— Start of Article —

Comparing performance using a metalens with an NA of 0.6, two single-element aspheric lenses with NAs of 0.18 and 0.54, and a series of achromatic lenses with NAs from 0.15 to 1.2 (Figure 3), the aspheric lenses failed to detect the dye samples, while the metalens performed comparably to the much larger achromatic objective lenses.
Figure 3. A metalens with an NA of 0.6 is much smaller than aspheric or achromatic lenses (a), and the relatively small aspheric lenses had a brightness of zero and were not able to detect the dye molecules (b). (Image: nature communications)
Metalenses and VCSELs
The compact sizes and high performance of metalenses are being combined with vertical cavity surface-emitting lasers (VCSELs) to create more compact and versatile light sources. VCSELs are semiconductor lasers that emit light vertically from the surface of a wafer.
In VCSEL-illuminated applications, a single metalens can perform functions that would otherwise require several refractive surfaces, leading to ultra-compact and simpler-to-assemble modules. When combined with VCSELs, metalenses can be fabricated using a gallium arsenide (GaAs) film.
Some capabilities of a metalens and VCSEL system include:
- Shaping VCSEL beams with metalenses to create desired illumination patterns, such as dot arrays for facial recognition and simultaneous localization and mapping (SLAM), and line patterns for autonomous mobile robot (AMR) obstacle avoidance.
- Reducing the divergence angle of light emitted by a VCSEL, collimating it, and enhancing its effectiveness in applications like LIDAR and endoscopy.

— End of Article —
— Start of Given material —

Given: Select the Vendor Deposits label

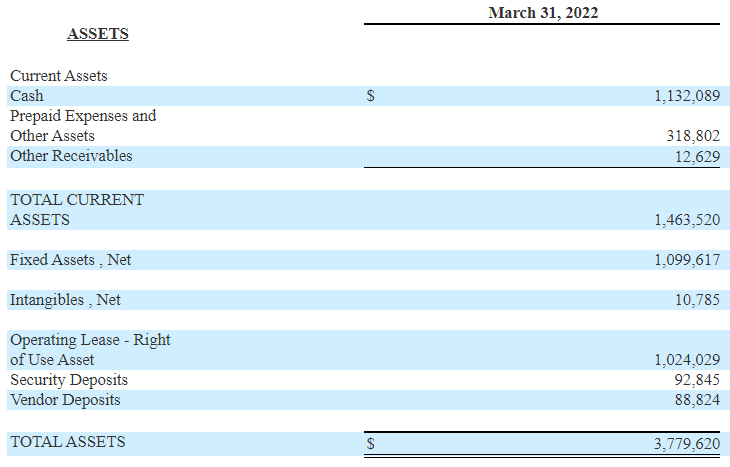Looking at the screenshot, I should coord(65,400).
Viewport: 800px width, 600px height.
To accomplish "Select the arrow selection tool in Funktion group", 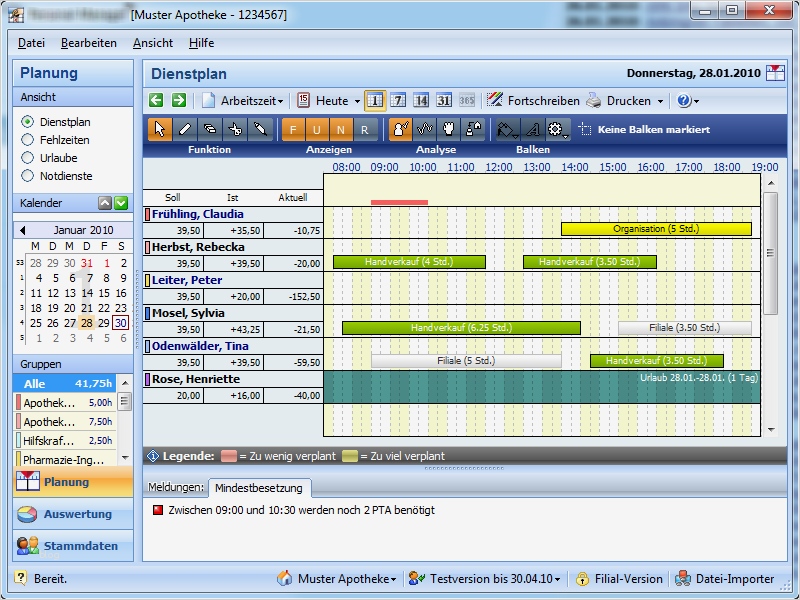I will tap(160, 130).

— End of Given material —

Write out everything in the metalens article above from "In VCSEL-illuminated applications, a" down to "LIDAR and endoscopy.", word for word.

In VCSEL-illuminated applications, a single metalens can perform functions that would otherwise require several refractive surfaces, leading to ultra-compact and simpler-to-assemble modules. When combined with VCSELs, metalenses can be fabricated using a gallium arsenide (GaAs) film.
Some capabilities of a metalens and VCSEL system include:
- Shaping VCSEL beams with metalenses to create desired illumination patterns, such as dot arrays for facial recognition and simultaneous localization and mapping (SLAM), and line patterns for autonomous mobile robot (AMR) obstacle avoidance.
- Reducing the divergence angle of light emitted by a VCSEL, collimating it, and enhancing its effectiveness in applications like LIDAR and endoscopy.